In the Medicare Physician Group Practice Demonstration (PGPD), 10 accountable care organization (ACO) physician groups were eligible to receive a portion of savings generated if they also showed improvement on 32 quality measures. The Centers for Medicare & Medicaid Services found that the program reduced spending by $137 million over five years (2005–2009). Nothing is known, however, about the effects of the PGPD program on a costly subset of patients—those dually eligible for Medicare and Medicaid, who often have multiple, severe health conditions.
These researchers compared trends in spending among PGPD participants and those in the same counties who received care from non-PGPD physicians. They compared those dually eligible to non-dually eligible. To reduce some problems in risk adjustment that are subject to differences in coding practices, the researchers used the “low-variation conditions” of hip fracture, stroke, colorectal cancer, and acute myocardial infarction, rather than the CMS risk-adjustment methodology.

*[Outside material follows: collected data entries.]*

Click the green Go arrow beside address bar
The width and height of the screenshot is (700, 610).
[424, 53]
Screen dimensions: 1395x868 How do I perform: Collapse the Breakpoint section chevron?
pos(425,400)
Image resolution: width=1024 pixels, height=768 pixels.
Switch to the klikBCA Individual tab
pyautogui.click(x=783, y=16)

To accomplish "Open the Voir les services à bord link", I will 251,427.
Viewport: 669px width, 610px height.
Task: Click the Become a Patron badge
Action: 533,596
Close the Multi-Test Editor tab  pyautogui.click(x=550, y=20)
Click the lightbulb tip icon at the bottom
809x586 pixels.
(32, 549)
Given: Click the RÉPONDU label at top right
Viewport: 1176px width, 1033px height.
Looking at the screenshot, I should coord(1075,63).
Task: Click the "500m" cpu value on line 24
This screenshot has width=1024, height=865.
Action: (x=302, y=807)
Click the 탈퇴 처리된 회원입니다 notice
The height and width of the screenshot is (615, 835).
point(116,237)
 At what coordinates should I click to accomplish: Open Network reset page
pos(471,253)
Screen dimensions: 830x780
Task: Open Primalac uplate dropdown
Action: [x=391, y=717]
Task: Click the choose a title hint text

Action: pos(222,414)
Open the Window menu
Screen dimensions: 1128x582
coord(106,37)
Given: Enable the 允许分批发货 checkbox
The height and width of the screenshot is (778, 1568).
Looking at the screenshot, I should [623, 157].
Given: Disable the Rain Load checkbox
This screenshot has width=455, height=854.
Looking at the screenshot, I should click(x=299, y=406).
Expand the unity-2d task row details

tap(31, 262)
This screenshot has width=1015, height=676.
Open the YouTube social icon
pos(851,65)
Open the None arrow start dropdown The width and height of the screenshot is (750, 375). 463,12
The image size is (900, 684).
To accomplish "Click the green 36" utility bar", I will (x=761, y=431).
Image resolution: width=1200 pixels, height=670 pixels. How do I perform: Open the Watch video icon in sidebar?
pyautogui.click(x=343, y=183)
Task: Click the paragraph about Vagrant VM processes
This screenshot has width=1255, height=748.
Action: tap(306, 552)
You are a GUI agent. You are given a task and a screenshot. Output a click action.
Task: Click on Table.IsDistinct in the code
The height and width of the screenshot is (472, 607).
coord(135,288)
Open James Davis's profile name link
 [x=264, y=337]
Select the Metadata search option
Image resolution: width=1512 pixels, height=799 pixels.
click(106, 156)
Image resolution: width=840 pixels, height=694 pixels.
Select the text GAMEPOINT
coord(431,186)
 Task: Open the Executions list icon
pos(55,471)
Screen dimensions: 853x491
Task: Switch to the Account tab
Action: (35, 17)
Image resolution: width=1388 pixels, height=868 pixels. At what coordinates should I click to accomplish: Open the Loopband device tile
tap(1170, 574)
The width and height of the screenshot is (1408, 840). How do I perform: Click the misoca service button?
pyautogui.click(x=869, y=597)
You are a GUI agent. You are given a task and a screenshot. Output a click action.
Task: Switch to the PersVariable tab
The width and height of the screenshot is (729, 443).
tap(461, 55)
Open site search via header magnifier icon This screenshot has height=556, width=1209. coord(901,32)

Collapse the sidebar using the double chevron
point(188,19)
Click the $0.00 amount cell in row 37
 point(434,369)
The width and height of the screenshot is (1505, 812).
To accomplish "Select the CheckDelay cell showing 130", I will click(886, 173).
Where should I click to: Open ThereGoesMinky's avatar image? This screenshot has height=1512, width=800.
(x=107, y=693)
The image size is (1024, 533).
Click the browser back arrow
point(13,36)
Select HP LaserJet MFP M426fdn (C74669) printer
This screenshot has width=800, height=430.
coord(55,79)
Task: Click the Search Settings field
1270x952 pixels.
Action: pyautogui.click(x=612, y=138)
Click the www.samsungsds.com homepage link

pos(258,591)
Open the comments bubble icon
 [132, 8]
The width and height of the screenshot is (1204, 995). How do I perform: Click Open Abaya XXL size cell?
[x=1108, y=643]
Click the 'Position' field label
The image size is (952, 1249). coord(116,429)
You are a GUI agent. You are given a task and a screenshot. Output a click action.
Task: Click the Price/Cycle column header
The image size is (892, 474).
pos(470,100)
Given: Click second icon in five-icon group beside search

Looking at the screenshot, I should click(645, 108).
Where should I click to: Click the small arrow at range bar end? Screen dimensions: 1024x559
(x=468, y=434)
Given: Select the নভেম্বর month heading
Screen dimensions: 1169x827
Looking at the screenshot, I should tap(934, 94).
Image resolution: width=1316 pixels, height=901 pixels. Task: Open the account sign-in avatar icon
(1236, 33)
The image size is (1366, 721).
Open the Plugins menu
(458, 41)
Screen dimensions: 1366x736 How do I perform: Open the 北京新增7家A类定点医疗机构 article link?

Overall, they found average annual Medicare payments per beneficiary in PGPD sites increased $1,206 (15.2%) over the time period studied, compared to $1,230 (16.5%) for controls. The spending growth rate for dual eligibles treated by PGPD participants was 9.7 percent, compared with 15.3 percent in the control group. The authors conclude that “ACOs and similar shared-savings contracts have the potential to improve care for this high-cost group.”